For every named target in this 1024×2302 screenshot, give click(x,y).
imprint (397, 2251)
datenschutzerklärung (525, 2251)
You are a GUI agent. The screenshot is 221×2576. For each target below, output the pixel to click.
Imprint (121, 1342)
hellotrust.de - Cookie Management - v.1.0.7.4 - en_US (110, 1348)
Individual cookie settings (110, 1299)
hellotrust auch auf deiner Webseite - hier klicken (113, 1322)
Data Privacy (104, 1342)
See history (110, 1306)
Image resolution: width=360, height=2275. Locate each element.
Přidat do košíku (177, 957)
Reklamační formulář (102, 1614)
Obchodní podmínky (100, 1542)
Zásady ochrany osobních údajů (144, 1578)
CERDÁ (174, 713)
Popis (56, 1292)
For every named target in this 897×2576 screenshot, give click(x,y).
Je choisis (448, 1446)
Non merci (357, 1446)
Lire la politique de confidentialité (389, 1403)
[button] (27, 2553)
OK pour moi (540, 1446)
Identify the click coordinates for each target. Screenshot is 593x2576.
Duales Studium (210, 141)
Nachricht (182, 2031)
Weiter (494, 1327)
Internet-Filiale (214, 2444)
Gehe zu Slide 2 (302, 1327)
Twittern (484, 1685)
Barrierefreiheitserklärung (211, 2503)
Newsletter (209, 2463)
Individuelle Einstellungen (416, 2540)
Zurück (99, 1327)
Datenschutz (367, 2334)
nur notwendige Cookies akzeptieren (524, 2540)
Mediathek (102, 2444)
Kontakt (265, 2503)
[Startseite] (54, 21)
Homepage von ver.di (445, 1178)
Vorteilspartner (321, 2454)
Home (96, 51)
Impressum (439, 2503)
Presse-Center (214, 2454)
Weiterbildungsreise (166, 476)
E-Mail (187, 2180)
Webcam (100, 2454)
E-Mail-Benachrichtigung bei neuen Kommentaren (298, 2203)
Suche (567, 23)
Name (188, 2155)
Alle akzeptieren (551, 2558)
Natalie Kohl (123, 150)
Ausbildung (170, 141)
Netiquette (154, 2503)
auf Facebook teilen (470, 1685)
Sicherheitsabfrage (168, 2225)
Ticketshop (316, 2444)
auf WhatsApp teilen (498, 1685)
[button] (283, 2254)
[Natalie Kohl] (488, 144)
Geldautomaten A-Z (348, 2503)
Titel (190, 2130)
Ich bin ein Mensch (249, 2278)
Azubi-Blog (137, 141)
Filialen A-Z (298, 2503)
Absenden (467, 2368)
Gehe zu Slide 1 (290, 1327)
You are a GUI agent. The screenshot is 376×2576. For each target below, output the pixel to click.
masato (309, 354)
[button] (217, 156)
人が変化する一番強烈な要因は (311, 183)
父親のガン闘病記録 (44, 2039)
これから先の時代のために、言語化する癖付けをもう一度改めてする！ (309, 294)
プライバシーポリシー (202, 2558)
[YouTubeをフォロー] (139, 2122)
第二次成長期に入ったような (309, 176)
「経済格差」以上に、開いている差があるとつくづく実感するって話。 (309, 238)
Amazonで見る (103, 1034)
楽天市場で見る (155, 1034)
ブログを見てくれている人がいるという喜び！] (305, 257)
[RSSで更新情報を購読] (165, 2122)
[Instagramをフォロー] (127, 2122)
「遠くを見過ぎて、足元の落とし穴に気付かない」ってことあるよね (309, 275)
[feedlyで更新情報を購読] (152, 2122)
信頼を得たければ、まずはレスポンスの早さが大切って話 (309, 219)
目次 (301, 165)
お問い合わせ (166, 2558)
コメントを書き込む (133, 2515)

····················

YOUR GOAL >>
Repeat the entries verbatim through the line with "Presse-Center (214, 2454)".

REPLY TO THE EXERCISE >>
For every named target in this 1024×2302 screenshot, give click(x,y).
imprint (397, 2251)
datenschutzerklärung (525, 2251)
You are a GUI agent. The screenshot is 221×2576. For each target below, output the pixel to click.
Imprint (121, 1342)
hellotrust.de - Cookie Management - v.1.0.7.4 - en_US (110, 1348)
Individual cookie settings (110, 1299)
hellotrust auch auf deiner Webseite - hier klicken (113, 1322)
Data Privacy (104, 1342)
See history (110, 1306)
Image resolution: width=360, height=2275. Locate each element.
Přidat do košíku (177, 957)
Reklamační formulář (102, 1614)
Obchodní podmínky (100, 1542)
Zásady ochrany osobních údajů (144, 1578)
CERDÁ (174, 713)
Popis (56, 1292)
For every named target in this 897×2576 screenshot, give click(x,y).
Je choisis (448, 1446)
Non merci (357, 1446)
Lire la politique de confidentialité (389, 1403)
[button] (27, 2553)
OK pour moi (540, 1446)
Identify the click coordinates for each target. Screenshot is 593x2576.
Duales Studium (210, 141)
Nachricht (182, 2031)
Weiter (494, 1327)
Internet-Filiale (214, 2444)
Gehe zu Slide 2 (302, 1327)
Twittern (484, 1685)
Barrierefreiheitserklärung (211, 2503)
Newsletter (209, 2463)
Individuelle Einstellungen (416, 2540)
Zurück (99, 1327)
Datenschutz (367, 2334)
nur notwendige Cookies akzeptieren (524, 2540)
Mediathek (102, 2444)
Kontakt (265, 2503)
[Startseite] (54, 21)
Homepage von ver.di (445, 1178)
Vorteilspartner (321, 2454)
Home (96, 51)
Impressum (439, 2503)
Presse-Center (214, 2454)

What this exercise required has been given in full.